Profiling lymphocyte interactions at the single-cell level by microfluidic cell pairing

Establishing a successful immune response requires cell–cell interactions, where the nature of antigen presentation dictates functional outcomes. Methods to study these interactions, however, suffer from limited throughput and a lack of control over cell pairing. Here we describe a microfluidic platform that achieves high-throughput deterministic pairing of lymphocytes with a defined contact time, thereby allowing accurate assessment of early activation events for each pair in controlled microenvironments. More importantly, the platform allows the capture of dynamic processes and static parameters from both partners simultaneously, thus enabling pairwise-correlated multiparametric profiling of lymphocyte interactions over hundreds of pairs in a single experiment.
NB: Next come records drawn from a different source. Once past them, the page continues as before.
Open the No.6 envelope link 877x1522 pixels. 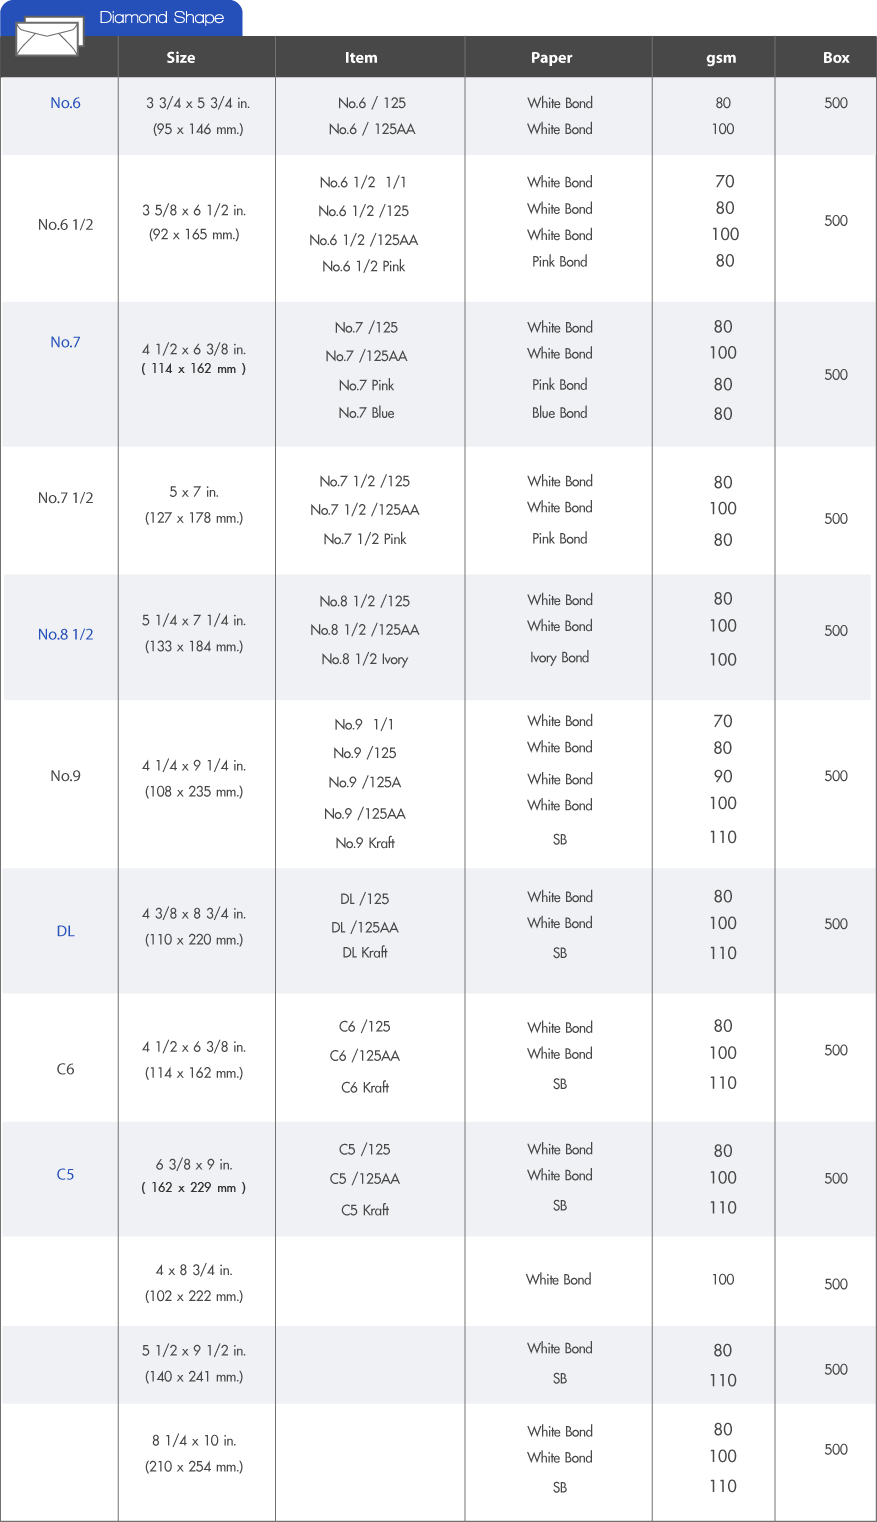click(65, 103)
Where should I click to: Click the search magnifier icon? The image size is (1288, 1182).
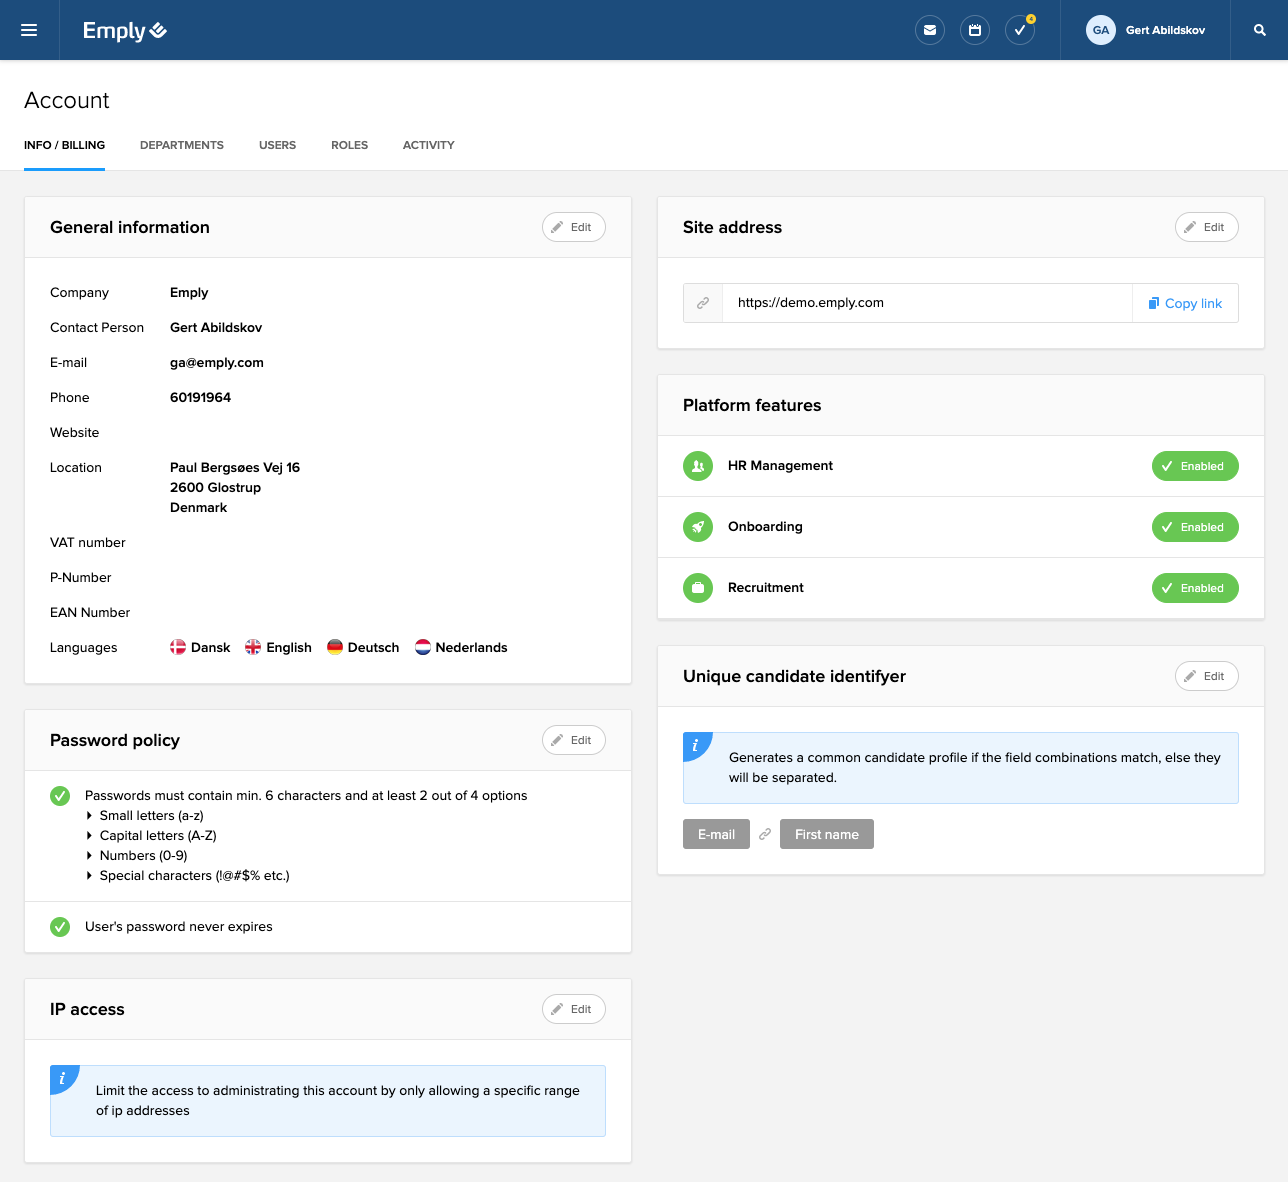1260,30
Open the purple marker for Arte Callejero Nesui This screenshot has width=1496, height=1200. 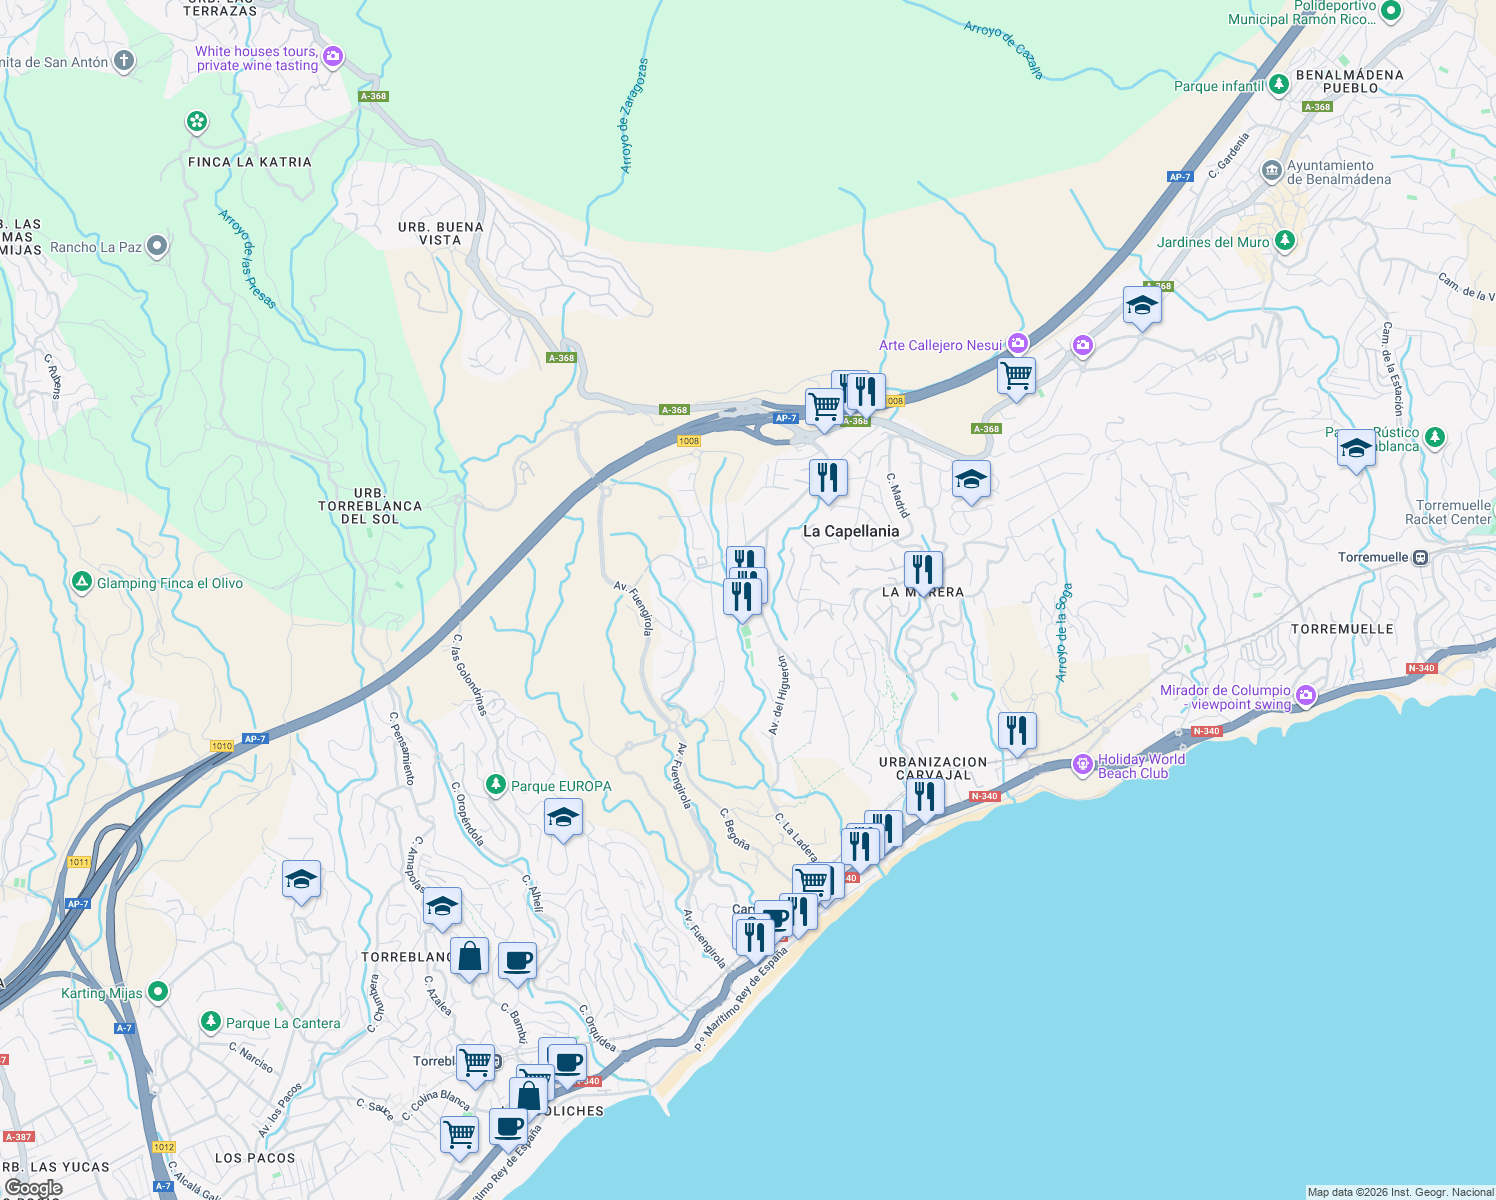pyautogui.click(x=1016, y=345)
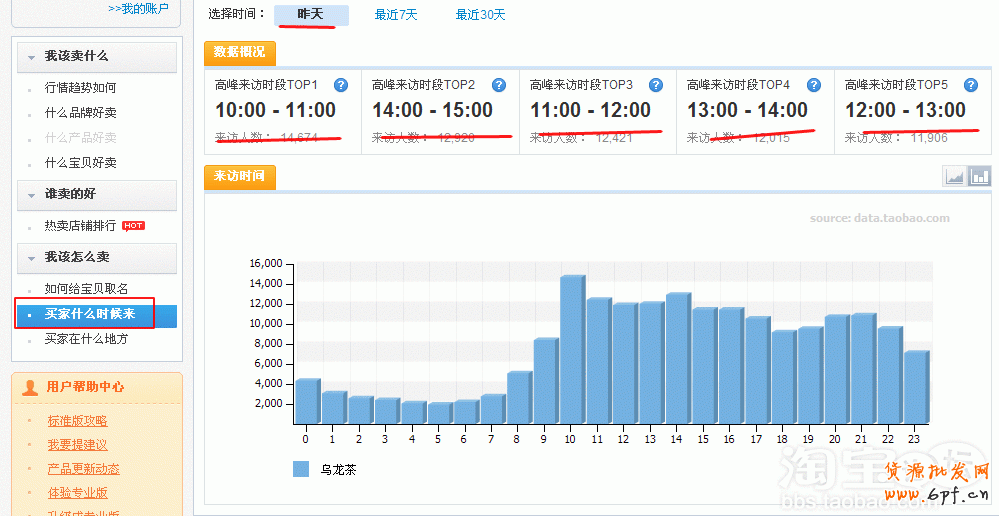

Using our platform, we characterized early activation dynamics of CD8 T cells (OT-1 and TRP1 transnuclear (TN)) and investigated the extent of heterogeneity in T-cell activation and the correlation of multiple readouts. The results establish our platform as a promising tool for quantitative investigation of lymphocyte interactions. Direct cell–cell interactions form the basis of the adaptive immune response. Here, Dura et al.present an advanced microfluidic platform that enables highly parallel pairing of primary immune cells and multiparametric and dynamic measurements of lymphocyte interactions and activation processes.